■ The exercise
Can you locate every line in the data below that contains the string "dimensions" and copy each one out? Case counts, so match only that exact capitalization.

■ Extracted records
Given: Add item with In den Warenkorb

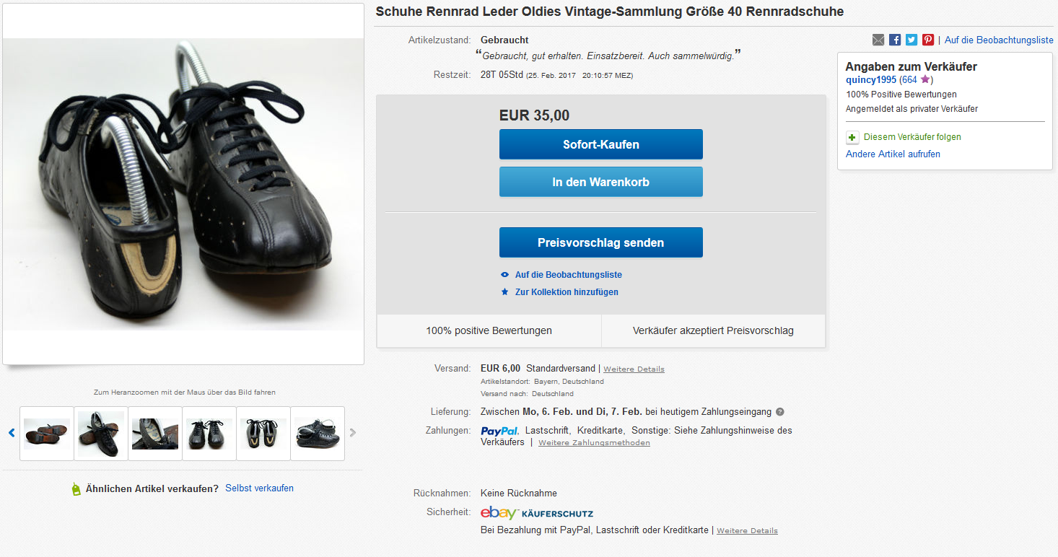Looking at the screenshot, I should (x=600, y=182).
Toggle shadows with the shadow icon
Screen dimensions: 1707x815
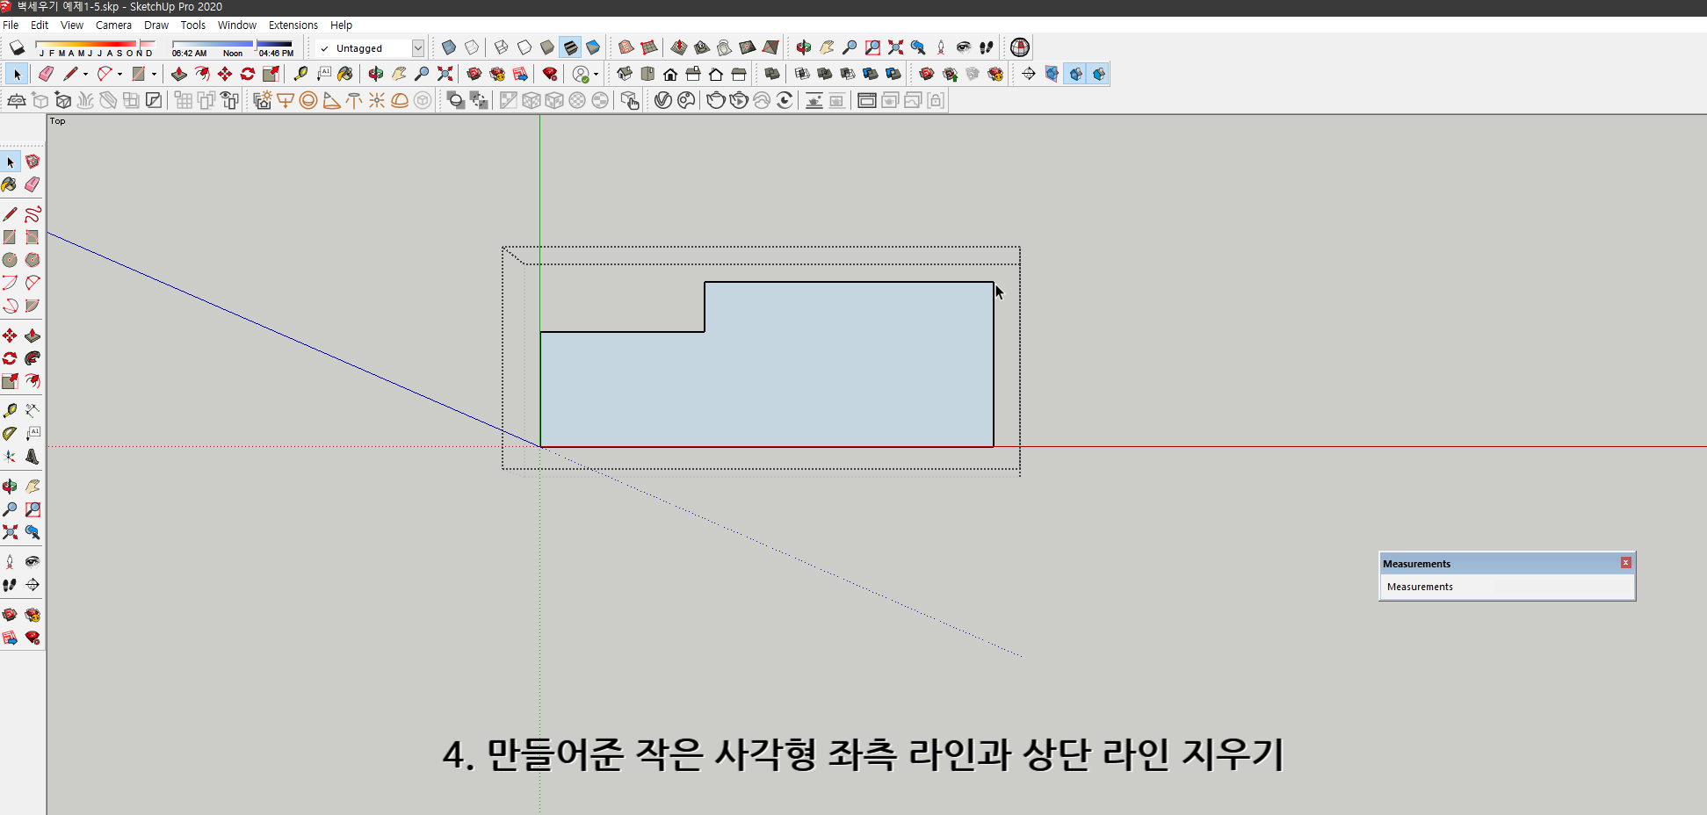16,47
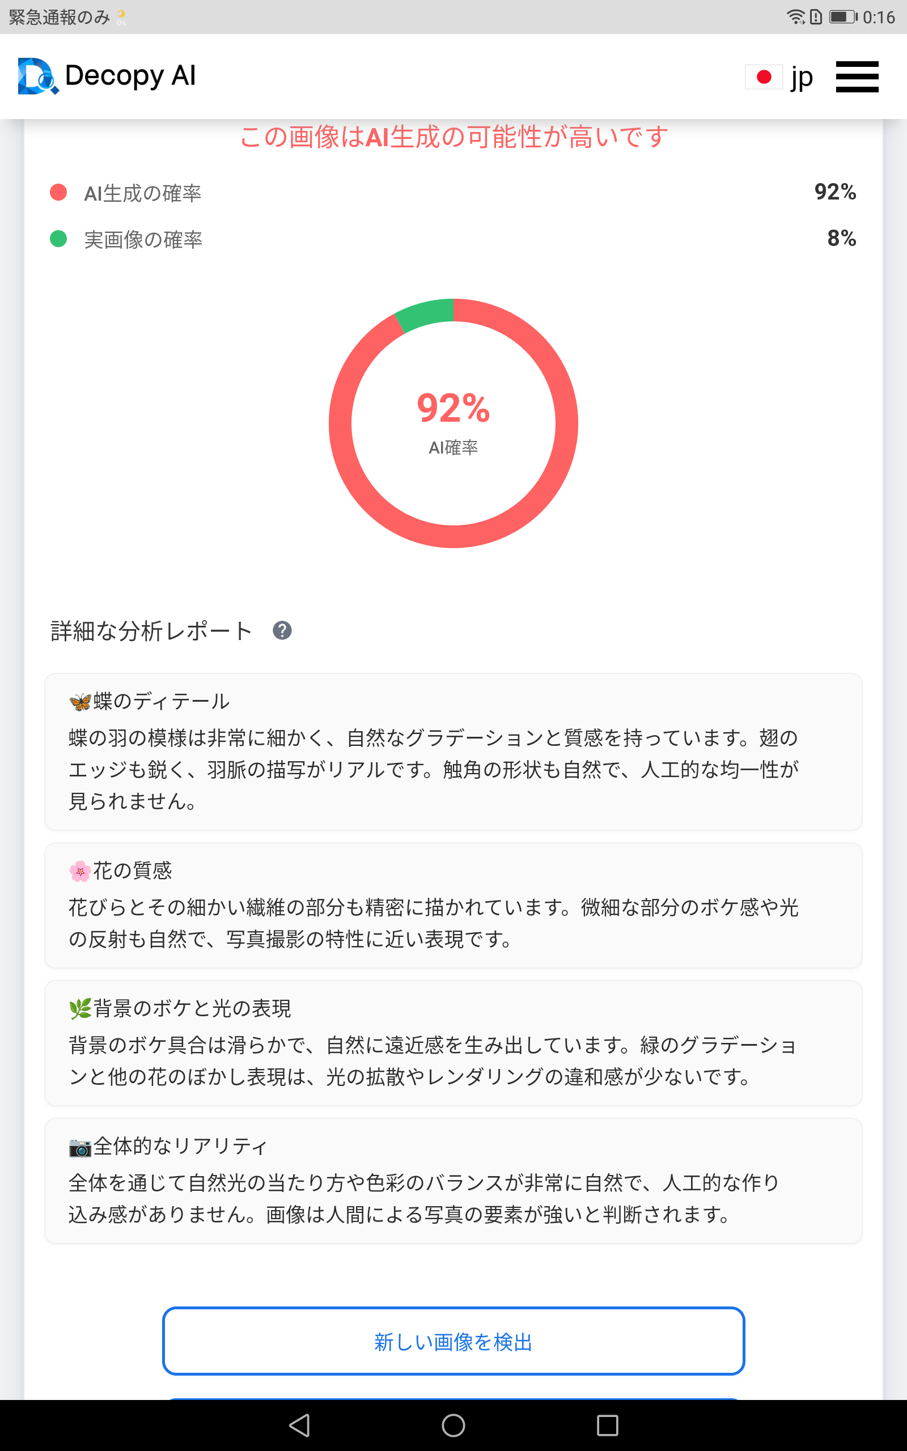Open the jp language selector

(x=801, y=77)
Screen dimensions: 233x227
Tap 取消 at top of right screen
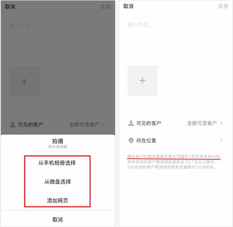(x=128, y=6)
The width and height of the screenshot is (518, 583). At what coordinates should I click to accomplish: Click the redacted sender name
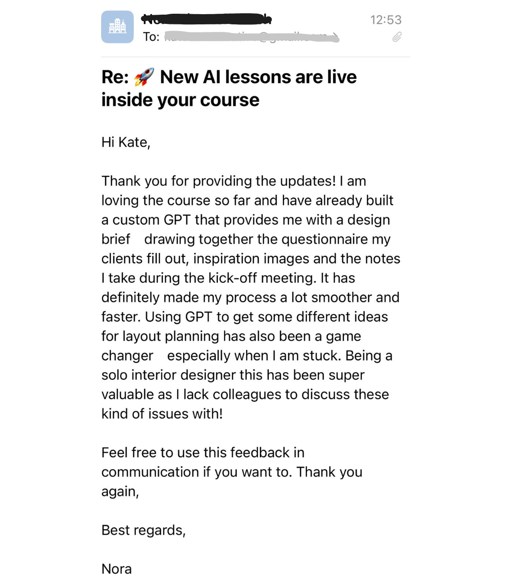(206, 19)
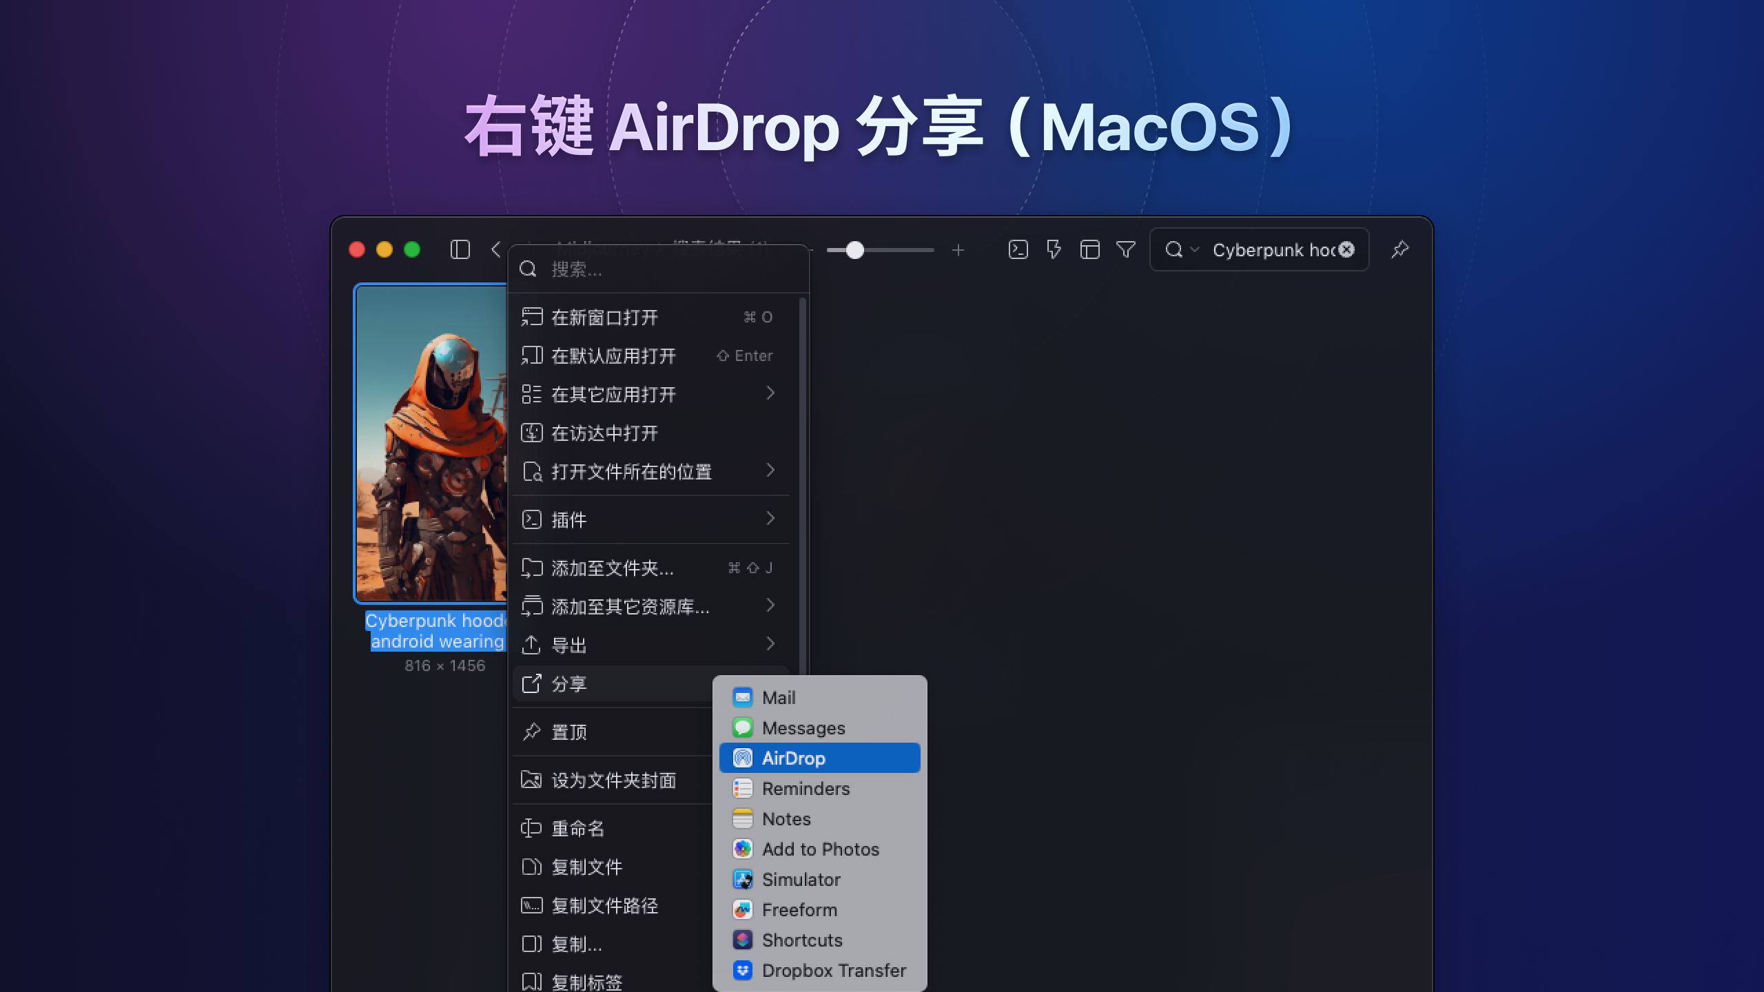Click the Dropbox Transfer icon in the share submenu
This screenshot has width=1764, height=992.
[742, 971]
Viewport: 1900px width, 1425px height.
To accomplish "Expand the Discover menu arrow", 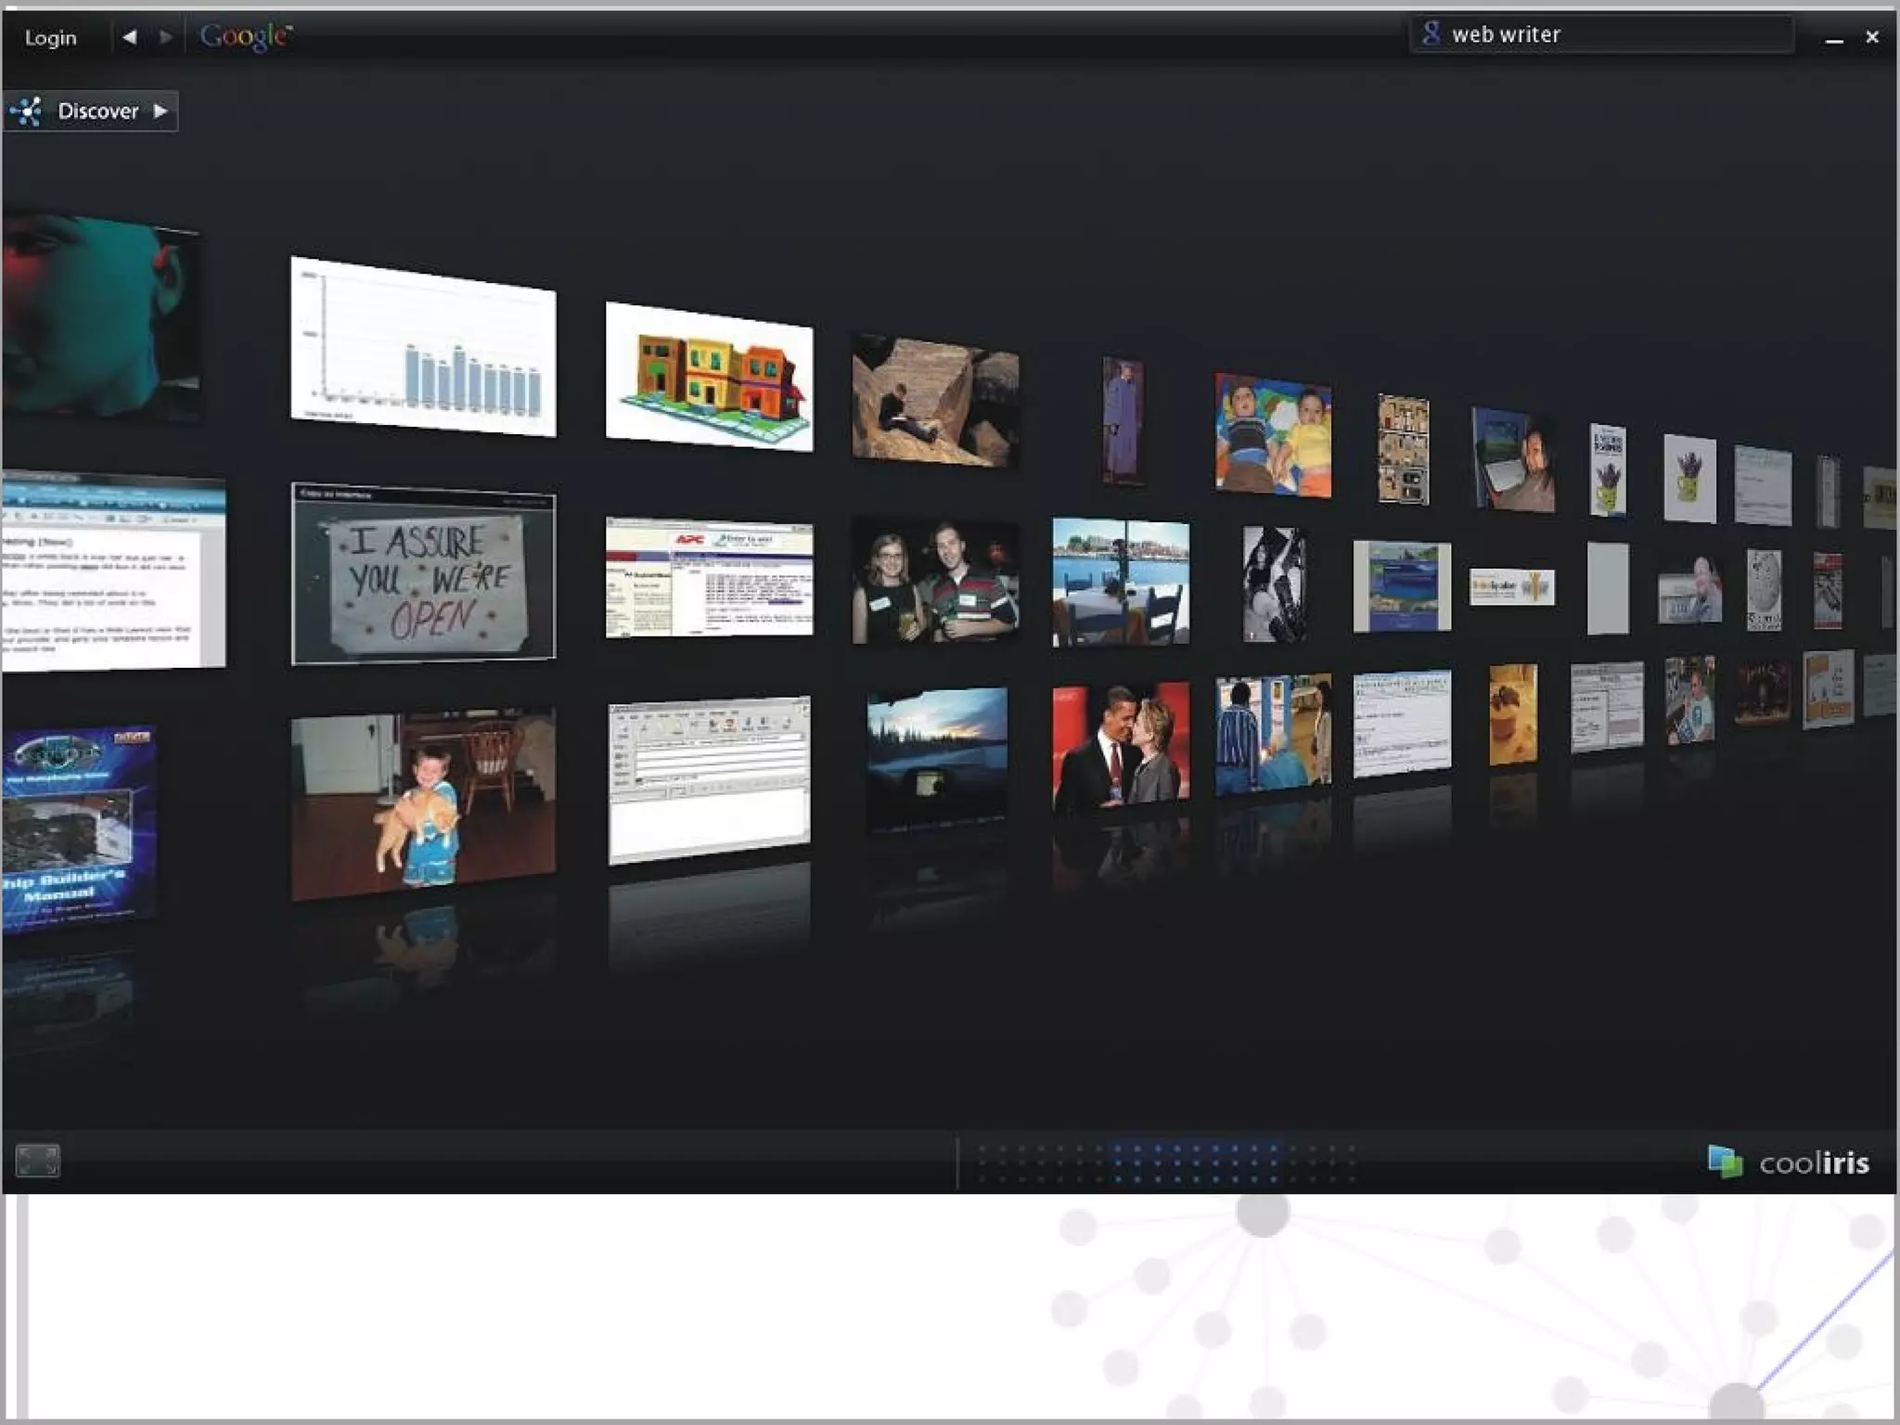I will tap(160, 111).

■ Finished exercise
Screen dimensions: 1707x815
Screen dimensions: 233x227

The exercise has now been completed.